Il s’était écoulé cinq ans entre le dépôt de la déclaration fiscale et les décisions de taxation. Les intéressés n’avaient pas relancé l’AFC-GE afin qu’elle les taxe plus tôt. Ils ne pouvaient donc pas se prévaloir d’une violation du principe de célérité, sous l’angle du principe de la bonne foi, faute d’avoir entrepris des démarches pour que l’autorité traite leur cause avec davantage de diligence. Il n’y avait pas lieu d’examiner si les intérêts moratoires étaient justifiés dans leur principe et leur quotité, les époux ne les remettant pas en cause.

D. a. Par acte du 28 avril 2023, A______ et B______ ont recouru auprès de la chambre administrative de la Cour de justice (ci-après : la chambre administrative) contre le jugement précité, en concluant à son annulation, à l’annulation des décisions sur réclamation, à la réformation des taxations ICC/IFD 2014 et au renvoi du dossier à l’AFC-GE pour modification de celles-ci en corrigeant le bénéfice de liquidation en lien avec la cession de l’entreprise individuelle à la société, en adaptant la valeur fiscale des actions de la société en conséquence, en renonçant à tout intérêt moratoire en lien avec les taxations ICC/IFD 2014 et en annulant la double imposition du loyer de l’immeuble carougeois.
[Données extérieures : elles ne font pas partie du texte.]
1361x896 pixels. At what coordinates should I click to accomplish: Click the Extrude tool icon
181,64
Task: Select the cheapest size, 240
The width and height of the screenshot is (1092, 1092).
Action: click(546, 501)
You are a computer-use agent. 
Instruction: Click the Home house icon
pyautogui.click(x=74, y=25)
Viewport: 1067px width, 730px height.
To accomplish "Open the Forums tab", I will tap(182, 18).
La méthode appliquée pour déterminer la valeur de cession de l’exploitation de l’entreprise individuelle à la société était contestée. Celle-ci devait en principe être appliquée pour déterminer la valeur des titres non cotés en vue de l’impôt sur la fortune. L’AFC-GE l’avait toutefois appliquée pour l’impôt sur le revenu in casu. Selon la circulaire n° 28 CSI et le commentaire 2014 y relatif, la cession de l’exploitation de l’entreprise individuelle à la société, détenue à hauteur de 30% par des actionnaires tiers et de 10% par un actionnaire proche, devait être qualifiée de transfert substantiel. L’approche de l’AFC-GE visant à considérer que l’opération effectuée devait être assimilée à une transformation de la raison individuelle suivie d’une vente des actions durant le délai de blocage de cinq ans suivant la date de transformation et donnant lieu à une imposition des réserves latentes existant au moment de la transformation, était contraire au ruling qu’elle avait approuvé. Ce dernier portait sur la cession d’une exploitation à une société et indiquait clairement que le recourant serait actionnaire majoritaire de la société après la cession. Faute de fait nouveau, les engagements du ruling devaient être respectés. Si l’approche de l’AFC-GE était admise, il conviendrait de rectifier la taxation, étant donné que le délai de blocage ne concernerait alors que 30% des actions, voire 40% si on tenait compte des actions détenues par C______. Or, l’AFC-GE avait imposé la totalité des réserves latentes en 2014.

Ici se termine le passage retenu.